→ **問題文**
抜粋のうち、「分科会では、10カ国から60」で始まり「と、宗教系は少数派であった。」で終わる部分を、一字一句そのまま書き写しなさい。

→ **抜粋**
**********

その流れを受けて、2007-8年から「スピリチュアリティ研究のための英国協会(BASS = British Association for the Study of Spirituality)」が設立された。そのメンバーの半数近くは英国以外の国々から集まるようになるにつれて、「スピリチュアリティ研究のための国際協会(INSS = International Network for the Study of Spirituality)」と名を改められた。2010年以降、「Journal for the Study of Spirituality」が発行され、昨年6月にヨーク大学で10周年国際大会を開く予定だったが、コロナによって本年6月に延期・オンライン化された。参加した百数十人の内、欧米のみならず、豪州やアフリカなど、いつもは離れていて集まれないメンバーが集まり、これまで以上に世界的な大会となった。その大会の内容を以下に紹介したい。

4つの基調講演が行なわれた。宗教教育と価値観国際学会(ISREV = International Seminar on Religious Education and Values)会長のJulian Stern 教授は、スピリチュアリティを「学校のスピリット」「チームスピリット」「やる気や雰囲気」として定義して、学校におけるネル・ノッディングスの教育論を基に、マルティン・ブーバーの「我と汝」的な深い関係性と他者理解を勧めた。

「脳を超える」(Beyond the Brain)会議副会長のOliver Robinson 教授はケン・ウィルバーから出発して、超常的体験を唯物論に還元するためではなく、理解するために、科学的な研究の必要性を強調した。個人や利己主義、経済や拡大主義だけでは、人類が地球を滅ぼすので、環境科学的な根拠に基づき、よりホリスティックでスピリチュアルな価値観の定着が急務であると論じた。

 クリスチャン・ナース・フェローシップ(NCFI = Nurses Christian Fellowship International)会長、ノルウェーの Tove Giske 教授は、患者の反応を鋭敏に・巧みに読み解く能力を育み、患者の精神的なニーズを把握し、支援できるようになる看護教育を説明した。謙虚な「スピリチュアルな自己反省」によって、看護師自身の成長を促し、患者のより良きケアに繋がると提案した。

 スピリチュアリティ研究・教育機構(SpiRE =   Spirituality Institute for Research and Education)会長のBernadette Flanagan 教授はユング心理学のRomanyshyn氏の思想に基づき、不可視な現象や深層心理を学問的に研究する重要性と方法論について言及した。研究者の主観性を無視する科学とは違い、その主観性を正しく理解・発展させる学問はスピリチュアリティ研究の貢献であると論じた。

 分科会では、10カ国から60もの多岐に亘る演題が発表された。英国とアイルランドの36発表の他、イスラムなど他宗教や外国に関するものも多く、さらにオーストラリア・ニュージーランドは9件、米国は7件、中国は4件、さらにカナダ、ドイツ、スペイン、スーダン、インド、イタリア、ナミビア、ナイジェリア、南アフリカ共和国など、国際的に知られている顔ぶれが発表した。テーマとして、医療や看護を含む健康管理は17件、教育は17件、スピリチュアル・プラクティス9件、宗教は6件、認知症・障害者・患者は6件など、医療・健康系や教育系と比べると、宗教系は少数派であった。

**********

収集データ:

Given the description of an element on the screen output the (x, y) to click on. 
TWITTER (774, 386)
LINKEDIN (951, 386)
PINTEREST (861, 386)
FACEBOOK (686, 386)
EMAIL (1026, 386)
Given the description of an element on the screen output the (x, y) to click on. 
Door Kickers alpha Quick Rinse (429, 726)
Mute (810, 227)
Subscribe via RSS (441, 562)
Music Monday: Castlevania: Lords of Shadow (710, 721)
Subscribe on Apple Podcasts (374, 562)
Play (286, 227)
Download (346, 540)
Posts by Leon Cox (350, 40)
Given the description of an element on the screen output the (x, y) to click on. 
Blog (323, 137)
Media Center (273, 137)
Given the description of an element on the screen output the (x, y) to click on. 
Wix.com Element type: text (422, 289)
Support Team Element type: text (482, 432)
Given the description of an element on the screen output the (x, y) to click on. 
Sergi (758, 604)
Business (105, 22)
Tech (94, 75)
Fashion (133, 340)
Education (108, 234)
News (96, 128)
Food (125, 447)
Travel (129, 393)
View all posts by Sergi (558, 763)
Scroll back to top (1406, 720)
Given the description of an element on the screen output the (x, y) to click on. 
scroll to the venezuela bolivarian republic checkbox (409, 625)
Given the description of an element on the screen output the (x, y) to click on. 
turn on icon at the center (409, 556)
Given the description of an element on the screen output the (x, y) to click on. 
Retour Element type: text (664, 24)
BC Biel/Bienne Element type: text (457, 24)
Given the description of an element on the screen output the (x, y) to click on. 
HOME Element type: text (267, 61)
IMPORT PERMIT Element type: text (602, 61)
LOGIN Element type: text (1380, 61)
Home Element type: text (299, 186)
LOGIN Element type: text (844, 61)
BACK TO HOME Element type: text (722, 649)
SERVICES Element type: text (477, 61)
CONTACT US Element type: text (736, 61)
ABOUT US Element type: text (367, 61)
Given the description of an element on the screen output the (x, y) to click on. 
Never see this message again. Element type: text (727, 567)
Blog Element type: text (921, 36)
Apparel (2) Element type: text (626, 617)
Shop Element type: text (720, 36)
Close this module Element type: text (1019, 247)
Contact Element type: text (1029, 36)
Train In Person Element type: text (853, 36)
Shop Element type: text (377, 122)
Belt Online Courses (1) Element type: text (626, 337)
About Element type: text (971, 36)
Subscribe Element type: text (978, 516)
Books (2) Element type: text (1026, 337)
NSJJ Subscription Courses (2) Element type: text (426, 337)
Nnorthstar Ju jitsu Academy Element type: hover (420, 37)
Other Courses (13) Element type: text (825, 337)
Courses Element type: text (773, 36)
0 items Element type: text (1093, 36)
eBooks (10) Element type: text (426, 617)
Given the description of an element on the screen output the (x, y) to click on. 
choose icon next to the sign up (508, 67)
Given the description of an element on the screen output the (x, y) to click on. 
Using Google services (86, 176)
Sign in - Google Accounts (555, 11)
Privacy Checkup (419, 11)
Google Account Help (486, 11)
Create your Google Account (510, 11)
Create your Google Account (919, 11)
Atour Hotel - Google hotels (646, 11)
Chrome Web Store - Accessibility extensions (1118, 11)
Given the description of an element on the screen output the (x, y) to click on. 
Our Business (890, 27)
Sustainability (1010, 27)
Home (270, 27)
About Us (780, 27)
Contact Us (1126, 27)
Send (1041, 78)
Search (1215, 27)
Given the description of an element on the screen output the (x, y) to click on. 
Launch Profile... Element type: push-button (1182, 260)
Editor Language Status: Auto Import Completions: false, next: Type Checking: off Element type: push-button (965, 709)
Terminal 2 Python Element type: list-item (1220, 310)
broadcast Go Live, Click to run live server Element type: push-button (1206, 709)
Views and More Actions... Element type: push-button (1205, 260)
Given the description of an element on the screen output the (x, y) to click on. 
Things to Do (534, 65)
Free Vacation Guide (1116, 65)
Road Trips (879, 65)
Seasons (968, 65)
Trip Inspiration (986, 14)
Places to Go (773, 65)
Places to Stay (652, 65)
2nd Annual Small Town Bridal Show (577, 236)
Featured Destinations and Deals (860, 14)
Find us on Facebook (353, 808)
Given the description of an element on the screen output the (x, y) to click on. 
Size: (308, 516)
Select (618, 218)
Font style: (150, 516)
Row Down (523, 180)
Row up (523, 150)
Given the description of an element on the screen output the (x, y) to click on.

**********

→ **解答例**
分科会では、10カ国から60もの多岐に亘る演題が発表された。英国とアイルランドの36発表の他、イスラムなど他宗教や外国に関するものも多く、さらにオーストラリア・ニュージーランドは9件、米国は7件、中国は4件、さらにカナダ、ドイツ、スペイン、スーダン、インド、イタリア、ナミビア、ナイジェリア、南アフリカ共和国など、国際的に知られている顔ぶれが発表した。テーマとして、医療や看護を含む健康管理は17件、教育は17件、スピリチュアル・プラクティス9件、宗教は6件、認知症・障害者・患者は6件など、医療・健康系や教育系と比べると、宗教系は少数派であった。